## The problem
Extract, word for word, each line from the line holding "This screenshot has height=316, width=633." through the end of the records. Omit every picture.

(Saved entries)

*** Begin section ***

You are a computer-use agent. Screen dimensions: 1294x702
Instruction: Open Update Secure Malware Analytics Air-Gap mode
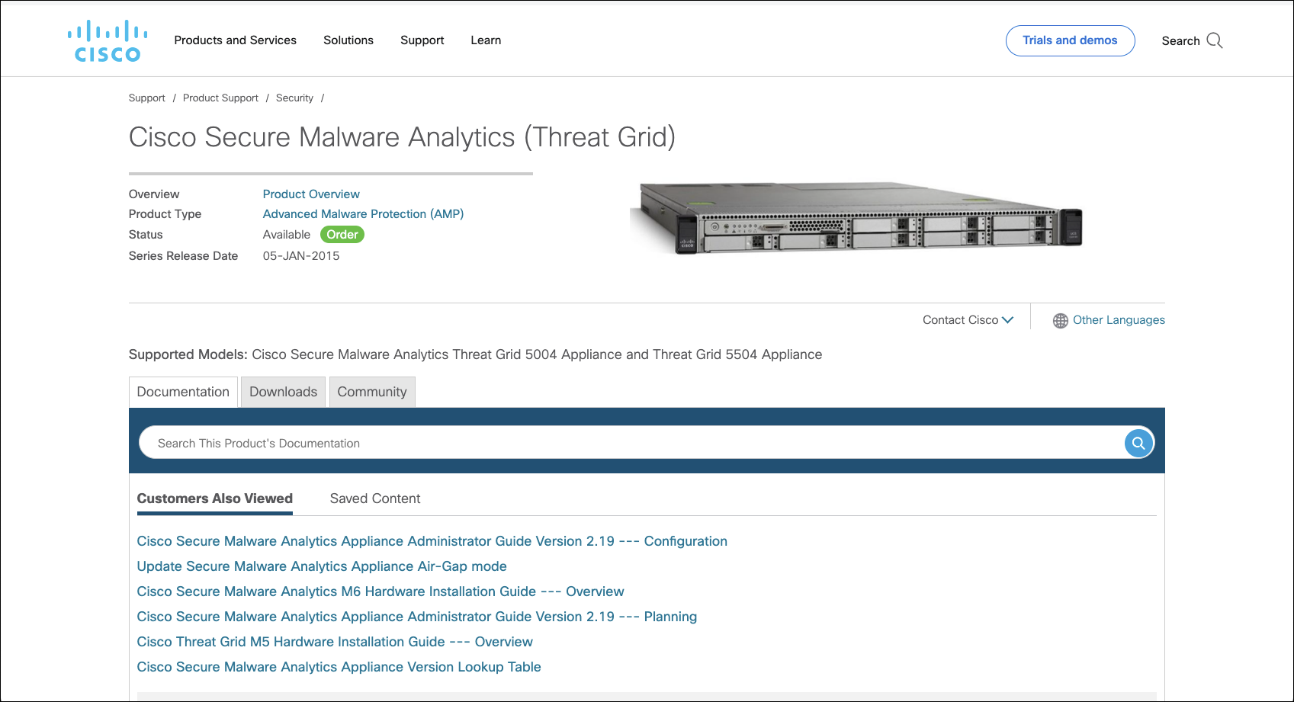click(x=321, y=566)
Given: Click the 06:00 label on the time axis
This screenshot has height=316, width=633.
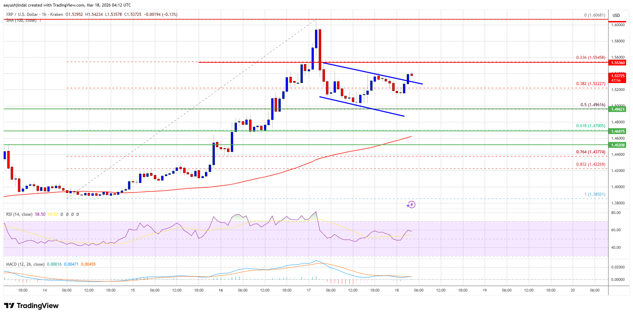Looking at the screenshot, I should [67, 290].
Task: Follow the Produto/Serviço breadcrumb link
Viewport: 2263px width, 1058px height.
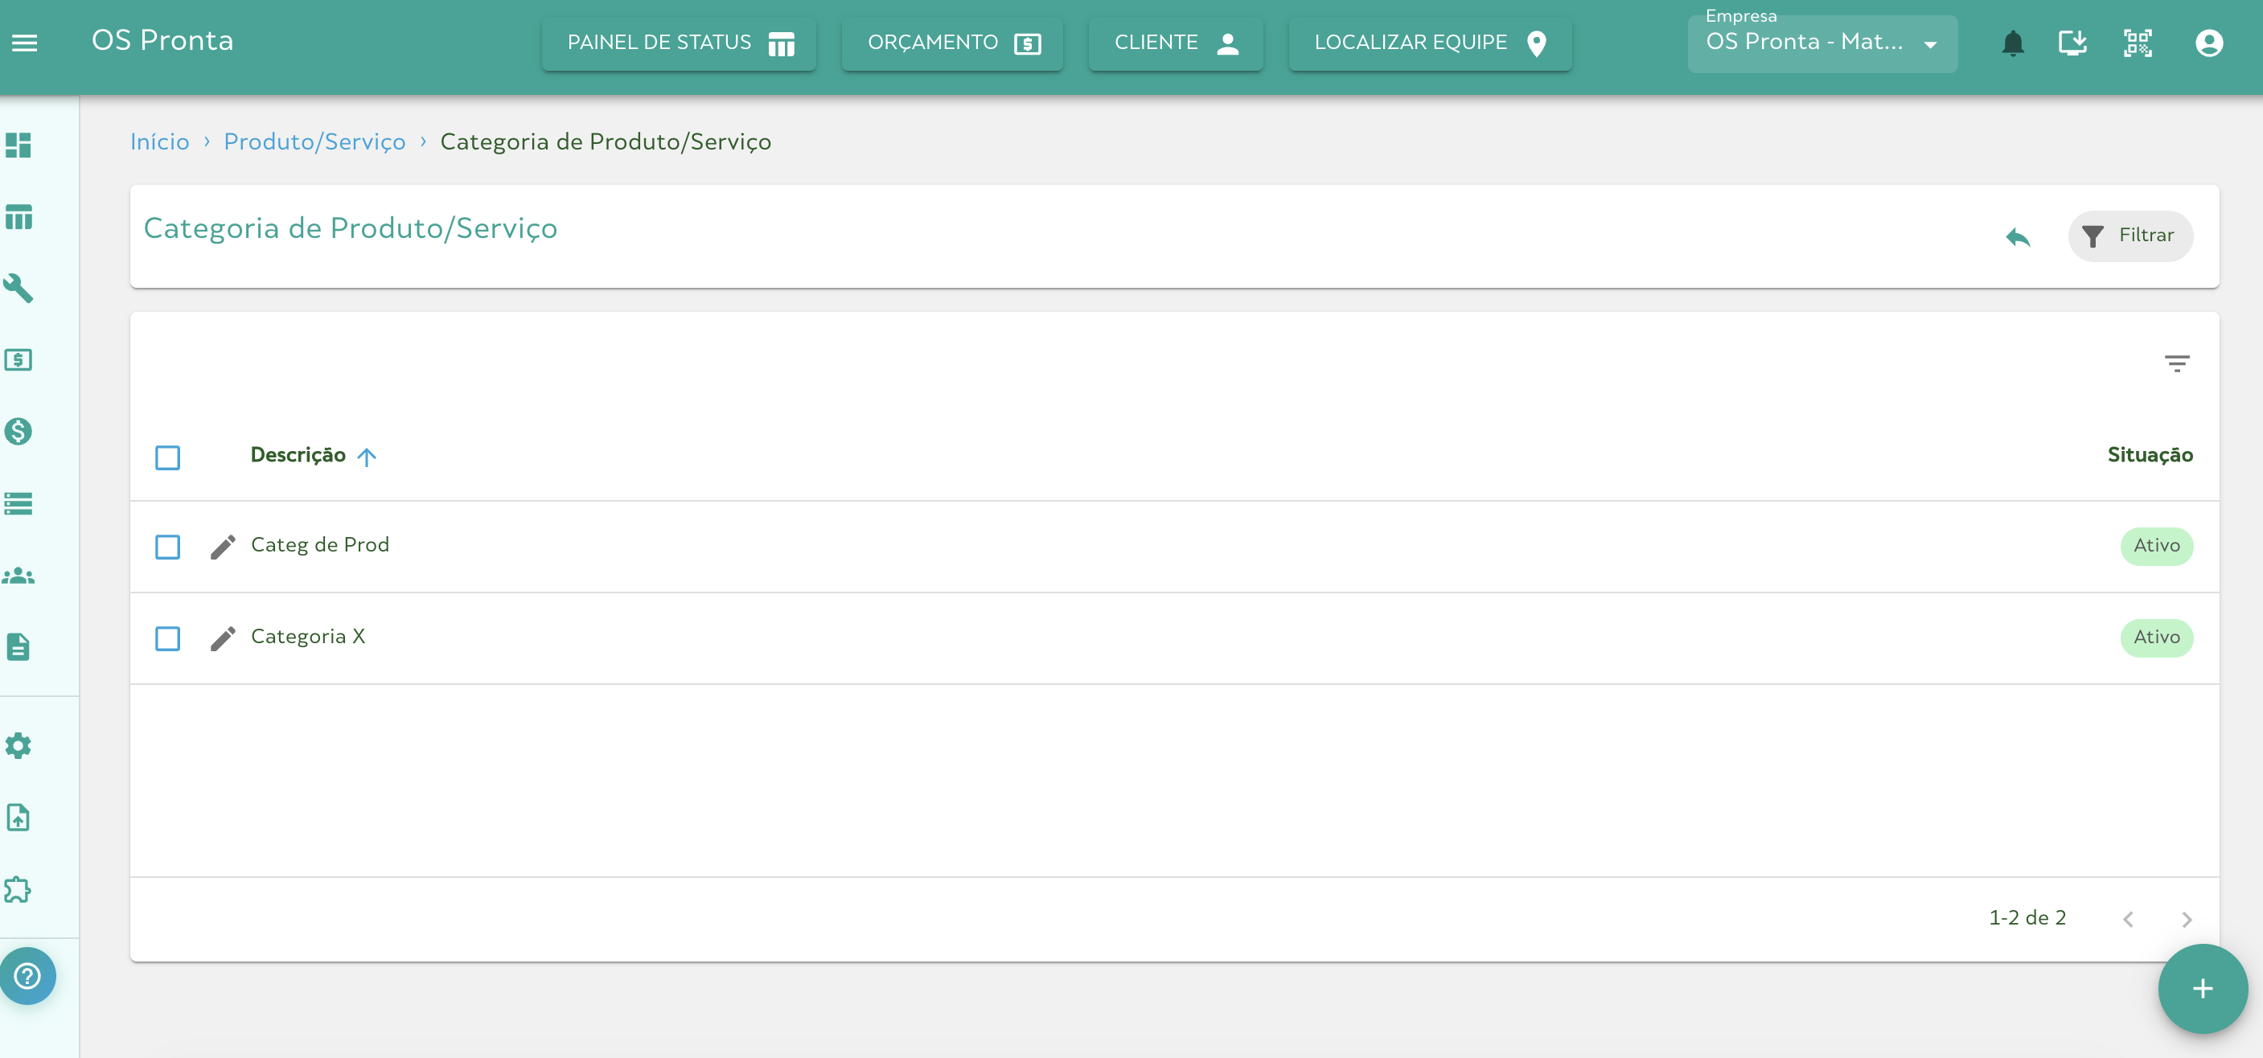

*** End section ***

## The completed task
This screenshot has height=316, width=633.
Looking at the screenshot, I should [67, 290].
Task: Follow the Produto/Serviço breadcrumb link
Viewport: 2263px width, 1058px height.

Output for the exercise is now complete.